Thursday, December 6, 2012

Book review: Real Church in a Social-Network World - Leonard Sweet



Real church in a social-network world is an exclusive e-book by Leonard Sweet.

Contrary to what I have thought initially, this e-book is not directly about how the church should respond to the explosion of social medias today but rather it is a compilation of articles previously released books by Leonard Sweet and they are on how the church has lost sight of reaching the current generation of TGIFs as he called them (T = Twitter, G = Google, I = iPhone and F = Facebook; I guess Samsung isn't going to be very happy with this acronym :) but that's beside the point), thanks to the influence of these media.  I have never personally thought of social media as inherently bad, a internet tool is an internet tool, it is morally-neutral just as an axe is morally-neutral. As such, it is the misuse and abuse of the people that is the problem here. In fact, the church should thank God for the explosion of these tools for the advancement of the gospels throughout the world.

In fact throughout these chapters, you will find that there are very little references to these social media. These chapters can indeed standalone without any particular reason to be tagged under a big heading of "social media" except for the introduction. I guess these slightly inter-related chapters are pulled from different previously released books and tied together under the label of "social media" in a newly written Introduction section.  And because these chapters are from different previously released books, you may find them to be slightly disjointed.

In any case, nonetheless, I still find some good challenging lessons in these chapters:

Chapter 1 - talks about our fixation with our beliefs and doctrines so much so that as Leonard puts it, we have the issue of "sterile orthodoxy" when really biblical truth should be a balance between orthodoxy and orthopraxy.  Or as he put it in chapter 2: "We may be doctrinally correct, but we have become spiritual cadavers". If right teaching supplies the complete answer to the life of faith, then why hasn't our society sold out to God? What's missing (in the church and among believers today) is the right relationship, a deepening relationship with God. Jesus didn't call his disciples to regular discipleship because Jesus is not a regular guy. Regular discipleship would mean staying in Jerusalem, found a religious school, studied the words and works of their master, carefully screened and admitted only the most promising students.

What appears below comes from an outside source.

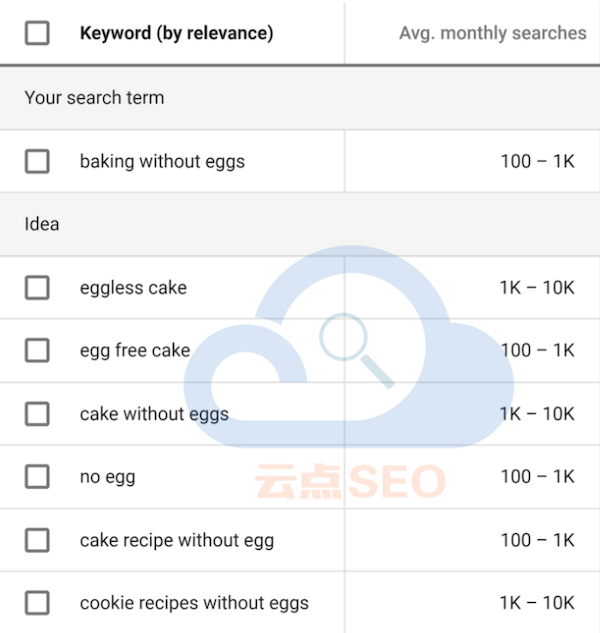
Task: Click the egg free cake keyword
Action: click(x=135, y=350)
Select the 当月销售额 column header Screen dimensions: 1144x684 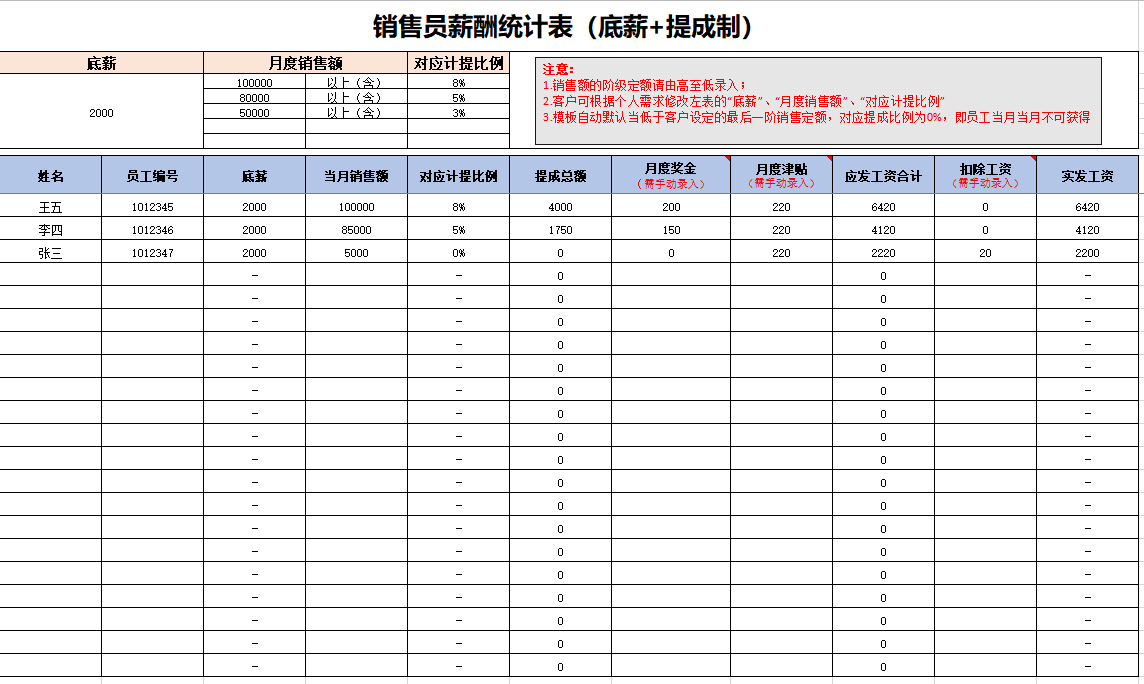pos(356,176)
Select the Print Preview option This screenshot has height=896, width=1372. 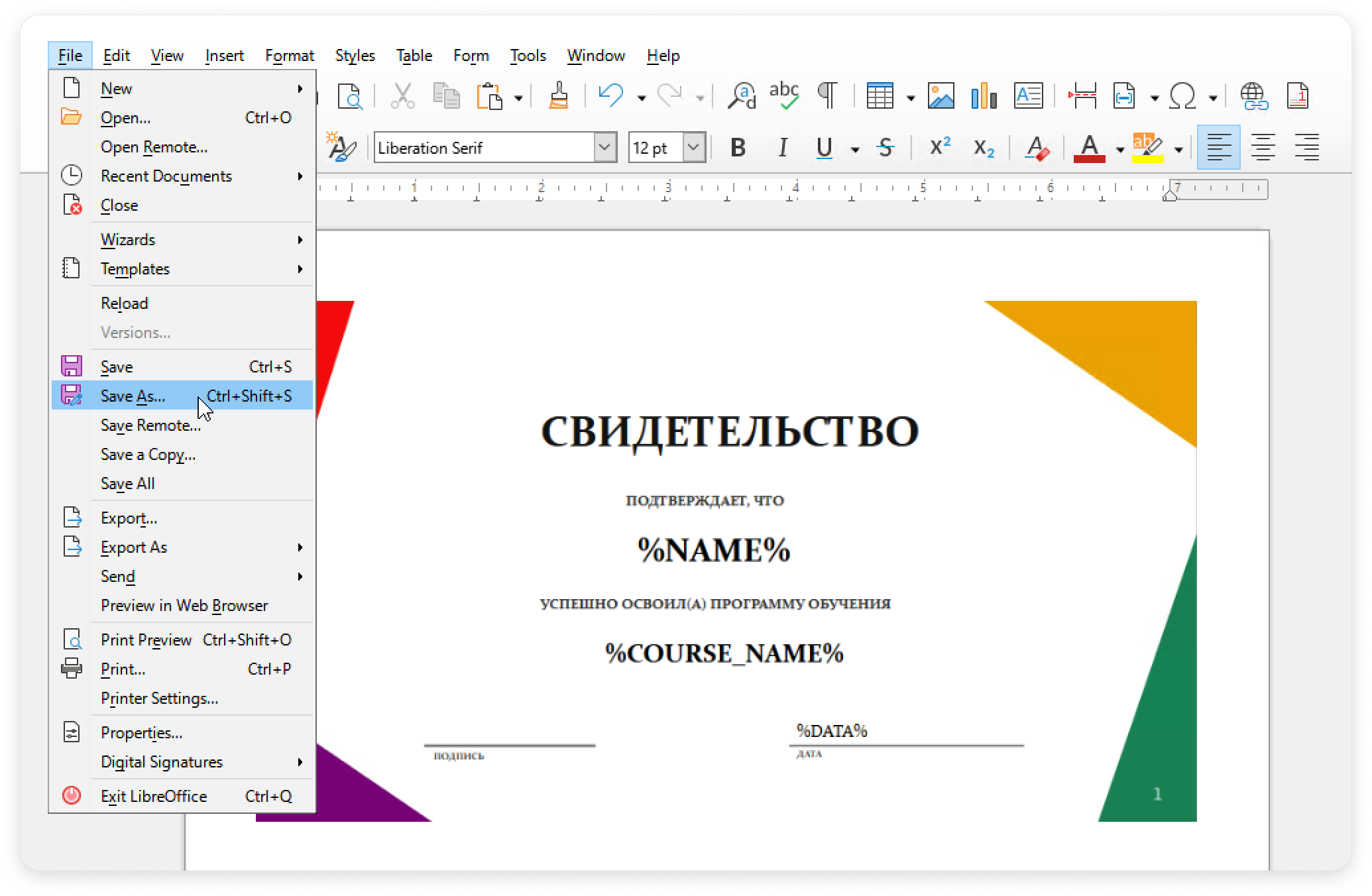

On the contrary, Jesus commanded ensured that the disciples would go out to the people, not sit and wait for an interested few to come to them.

Chapter 2 - is about what it means to follow God. To follow means to move alongside. You can't follow Jesus and still stay where you are, or remain the same person you are. Following denotes a movement, leaving where you were, and always finding yourself in a new location - the place where Jesus wants you to be. It is interesting to note that in Gen 18:1-15 that in the middle of his prayer, three strangers appeared to Abraham who were later found out to be angels bearing a message about the future. What if Abraham says, I can't open the door because I am in the midst of prayer. A prevailing wrong notion among Christians is the notion that non-Christians have no meaning and that everyone outside the faith needs to "get a life". But it is wrong for Christians to assume that only they are the ones on the planet who have meaning. Life is not about "go Google yourself" but "go Google God". " As Leonard says"
When many outsiders look at the "lifestyle choice" of Christians, who spend their lives sitting in the same pew, singing the same songs, reciting the same words, smiling at the same people, listening to the same thoughts, and building bigger barns that all look the same, they scratch their heads in wonderment that anyone in his right mind would want to choose that kind of life."
Chapter 4 - is about being authentic. As he says: "Authenticity is not about being more relevant but about being more Jesus. Do you speak with a Jesus voice?" The church has often taught evangelism as a meeting of two antagonists - one righteous and right, and the other dead wrong. The point of this type of evangelism is to win an argument. Evangelism has also been taught as a spiritual sales pitch! Somehow the church has lost touch with the meaning of good news. I don't know winning an argument would really be seem as a good news for our friends.

Note: "I received this e-book for free from WaterBrook Multnomah Publishing Group for this review."

Download FREE chapter one here.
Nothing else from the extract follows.